Access to medicines

If approved, first shipments of J&J COVID-19 vaccine should go to low- and middle-income countries

Geneva, 25 February 2021 – The US Food and Drug Administration (FDA) will meet tomorrow to discuss emergency use authorisation of the Johnson & Johnson (J&J) COVID-19 vaccine candidate. If the vaccine is approved, Médecins Sans Frontières/Doctors Without Borders (MSF) calls on J&J to send its first shipments to COVAX for low- and middle-income countries, rather than high-income countries.

Last week, the UN Secretary General criticised the distribution of COVID-19 vaccines as “wildly uneven and unfair,” noting that 10 high-income countries had so far administered 75% of all vaccinations, while more than 130 countries have not received a single dose. In line with this unacceptable trend, nearly 1.5 billion doses of J&J’s vaccine are already tied up in advance purchase agreements, the majority of which (56%, or 801 million out of 1.439 billion doses) are committed to high-income countries.*

J&J has submitted its vaccine to the World Health Organization (WHO) for emergency use listing, which is required to supply the COVAX Facility, a global COVID-19 vaccine purchasing mechanism aimed to improve equity of vaccination. The corporation has pledged to supply up to 500 million doses to COVAX over the next few years (only 100 million doses in 2021), however the agreement remains a non-binding memorandum of understanding.

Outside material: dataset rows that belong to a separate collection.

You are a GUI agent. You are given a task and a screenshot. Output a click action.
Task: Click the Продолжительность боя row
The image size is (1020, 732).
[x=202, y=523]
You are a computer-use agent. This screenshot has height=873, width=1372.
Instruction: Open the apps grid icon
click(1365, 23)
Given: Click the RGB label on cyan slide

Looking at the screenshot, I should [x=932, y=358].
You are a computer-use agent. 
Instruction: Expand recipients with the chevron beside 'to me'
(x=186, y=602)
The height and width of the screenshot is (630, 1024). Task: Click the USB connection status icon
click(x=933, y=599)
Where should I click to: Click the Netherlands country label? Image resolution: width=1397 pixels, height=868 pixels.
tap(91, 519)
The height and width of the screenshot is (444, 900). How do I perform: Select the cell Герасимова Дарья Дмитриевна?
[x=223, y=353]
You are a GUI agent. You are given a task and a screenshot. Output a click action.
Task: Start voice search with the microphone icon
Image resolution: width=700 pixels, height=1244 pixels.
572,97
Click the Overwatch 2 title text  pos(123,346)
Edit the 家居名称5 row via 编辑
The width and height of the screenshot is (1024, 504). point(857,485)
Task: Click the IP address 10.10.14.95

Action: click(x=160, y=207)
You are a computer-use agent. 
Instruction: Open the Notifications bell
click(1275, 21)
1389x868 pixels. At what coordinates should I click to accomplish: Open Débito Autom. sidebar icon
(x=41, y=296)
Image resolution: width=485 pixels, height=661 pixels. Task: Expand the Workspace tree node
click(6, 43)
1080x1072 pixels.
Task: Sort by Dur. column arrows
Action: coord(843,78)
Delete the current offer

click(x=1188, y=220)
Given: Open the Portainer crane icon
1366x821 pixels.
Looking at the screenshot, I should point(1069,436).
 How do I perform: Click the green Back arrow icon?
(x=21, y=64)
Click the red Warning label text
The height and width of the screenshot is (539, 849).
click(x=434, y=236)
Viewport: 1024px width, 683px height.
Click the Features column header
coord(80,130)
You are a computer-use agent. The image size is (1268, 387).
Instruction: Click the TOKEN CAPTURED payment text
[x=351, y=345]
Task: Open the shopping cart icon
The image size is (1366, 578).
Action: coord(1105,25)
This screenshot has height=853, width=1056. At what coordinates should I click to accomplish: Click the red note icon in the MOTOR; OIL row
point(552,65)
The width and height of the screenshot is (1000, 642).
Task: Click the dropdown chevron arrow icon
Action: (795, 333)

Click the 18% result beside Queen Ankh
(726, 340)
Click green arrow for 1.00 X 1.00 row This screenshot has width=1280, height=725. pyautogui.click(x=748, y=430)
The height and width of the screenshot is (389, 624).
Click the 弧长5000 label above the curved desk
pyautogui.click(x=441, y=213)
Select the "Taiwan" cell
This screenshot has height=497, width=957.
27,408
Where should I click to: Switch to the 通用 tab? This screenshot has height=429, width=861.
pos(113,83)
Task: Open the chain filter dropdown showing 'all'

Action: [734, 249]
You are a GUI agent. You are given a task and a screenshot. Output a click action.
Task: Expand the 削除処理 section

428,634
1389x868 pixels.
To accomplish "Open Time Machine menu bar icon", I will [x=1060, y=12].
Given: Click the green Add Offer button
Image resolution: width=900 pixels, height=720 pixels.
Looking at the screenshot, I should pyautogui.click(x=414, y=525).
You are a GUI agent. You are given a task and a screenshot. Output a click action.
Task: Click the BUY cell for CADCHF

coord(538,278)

The vaccine could be an important tool in the world’s response to this pandemic – particularly in low-resource settings where MSF works – since unlike the other COVID-19 vaccines being used today, it could require only one dose and could be stored at normal refrigerator temperatures. Preliminary data from a phase 3 trial testing the vaccine also suggest that the vaccine is effective against the 501Y.V2 COVID-19 variant, first identified in South Africa. South Africa is considered to be the first country rolling out the one-shot J&J vaccine. The county is currently vaccinating frontline healthcare workers with the first batches of up to 500,000 free doses that J&J had set aside for global clinical trial stocks.

J&J received US$1.5 billion from the US government for research and development of its COVID-19 vaccine, and the UK government is co-funding a global clinical trial testing a two-dose regimen of the vaccine. From early on in the pandemic, and in light of this significant public investment, MSF has called for any potential future COVID-19 vaccines to be priced at cost. J&J has committed to a $10 ‘non-profit’ price for emergency use during the pandemic. In a US Senate hearing last year, J&J committed to having its prices audited externally, and MSF urges the corporation to open its books.


Quote from Dana Gill, US Policy Advisor, MSF Access Campaign:

We welcome the news that another possible COVID-19 vaccine approval is imminent, but for it to be really meaningful in the world’s response to the pandemic, it’s critical that the vaccine is distributed equitably across the world, not just supplied to the highest bidders first. J&J should supply low- and middle-income countries and immediately fulfil its pledge to the COVAX Facility. It is simply unfair that most of J&J’s vaccine doses are pledged to wealthy countries with already significant stockpiles of the other approved vaccines, where immunisations have been underway for nearly three months, while low- and middle-income countries where barely any vaccination has taken place are left at the back of the queue. It’s likely that by the time the vaccine is approved by WHO for use for the COVAX Facility, wealthier countries will have vaccinated most of their priority groups, while healthcare workers in low- and middle-income countries will remain largely unvaccinated.

MSF witnessed the horrible impact the second wave of COVID-19 infections had in southern Africa, where a surge in new cases aggravated by the appearance of a more infectious variant overwhelmed already limited healthcare resources. The J&J vaccine has been shown to have efficacy against the 501Y.V2 variant, but MSF is worried that if J&J continues with business-as-usual tactics, countries most affected by this variant will once again be left waiting at the back of the queue. For example, South Africa has the highest prevalence of this variant in the world and has been a critical partner in J&J’s clinical trials, yet the country is due to receive a mere 9 million of the 300 million doses that will be filled in vials and packaged by a local manufacturer. J&J should right away ensure that South Africa receives, at minimum, enough doses to vaccinate its healthcare workers and high-risk groups, as well as prioritise shipments to other low- and middle-income countries.